» **TASK INPUT**:

§

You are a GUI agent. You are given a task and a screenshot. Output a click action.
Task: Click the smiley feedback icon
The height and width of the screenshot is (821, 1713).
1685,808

§

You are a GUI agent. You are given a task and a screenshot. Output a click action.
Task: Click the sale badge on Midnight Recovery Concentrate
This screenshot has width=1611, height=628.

§

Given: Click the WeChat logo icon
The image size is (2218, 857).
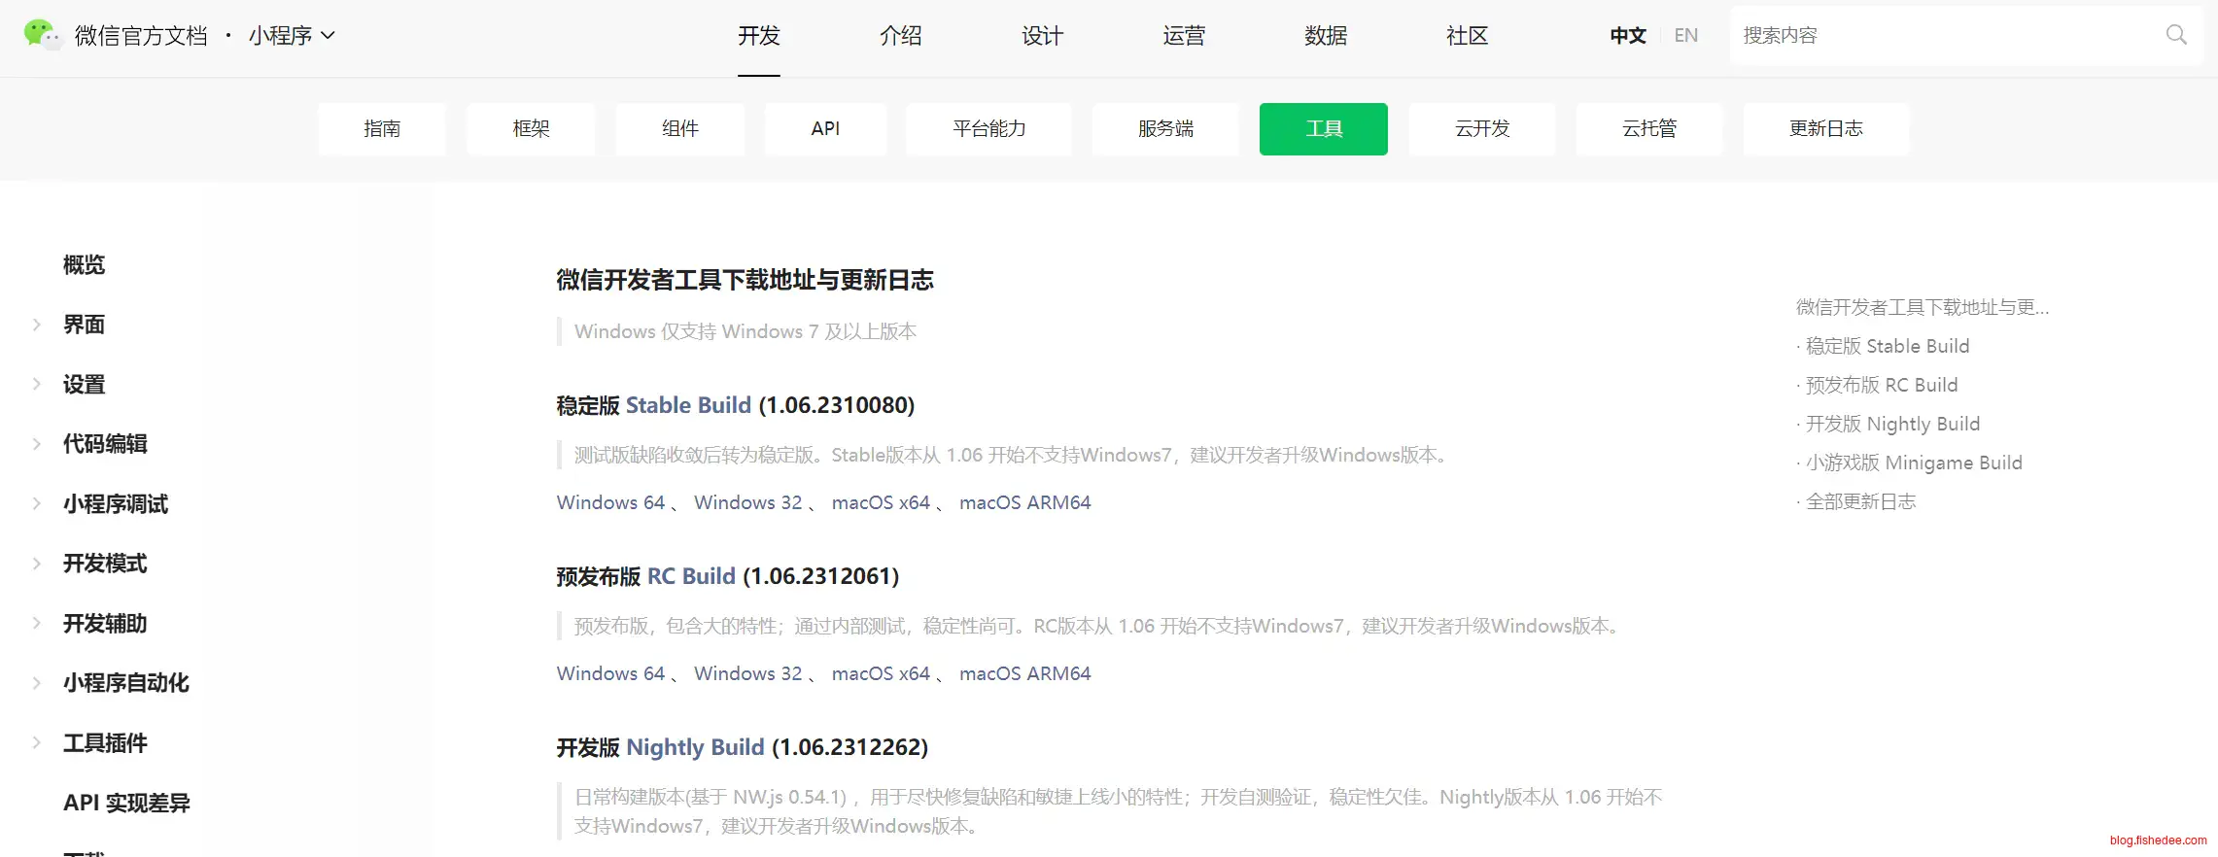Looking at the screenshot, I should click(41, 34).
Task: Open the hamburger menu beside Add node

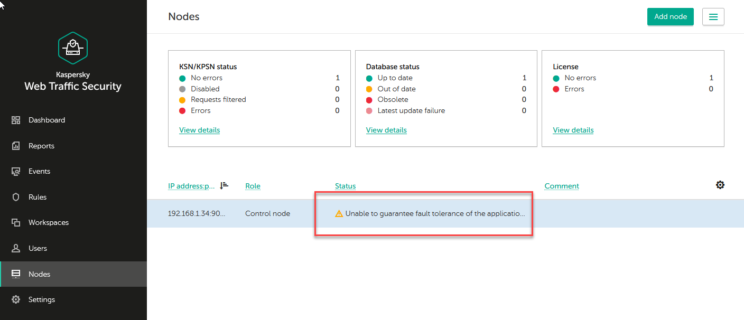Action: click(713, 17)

§

» **EXERCISE TASK**: Output the records between the lines holding "Given: Click the WeChat logo icon" and "Action: click(713, 17)", inclusive, as a two-column CSV with the header instruction,response. Give one row per record, with its text and its answer each in a single quoted field, line breaks turned into spaces, and the pictures left out.

» **THE RESULT**:
instruction,response
"Given: Click the WeChat logo icon The image size is (2218, 857).","Looking at the screenshot, I should click(41, 34)."
"Task: Open the hamburger menu beside Add node","Action: click(713, 17)"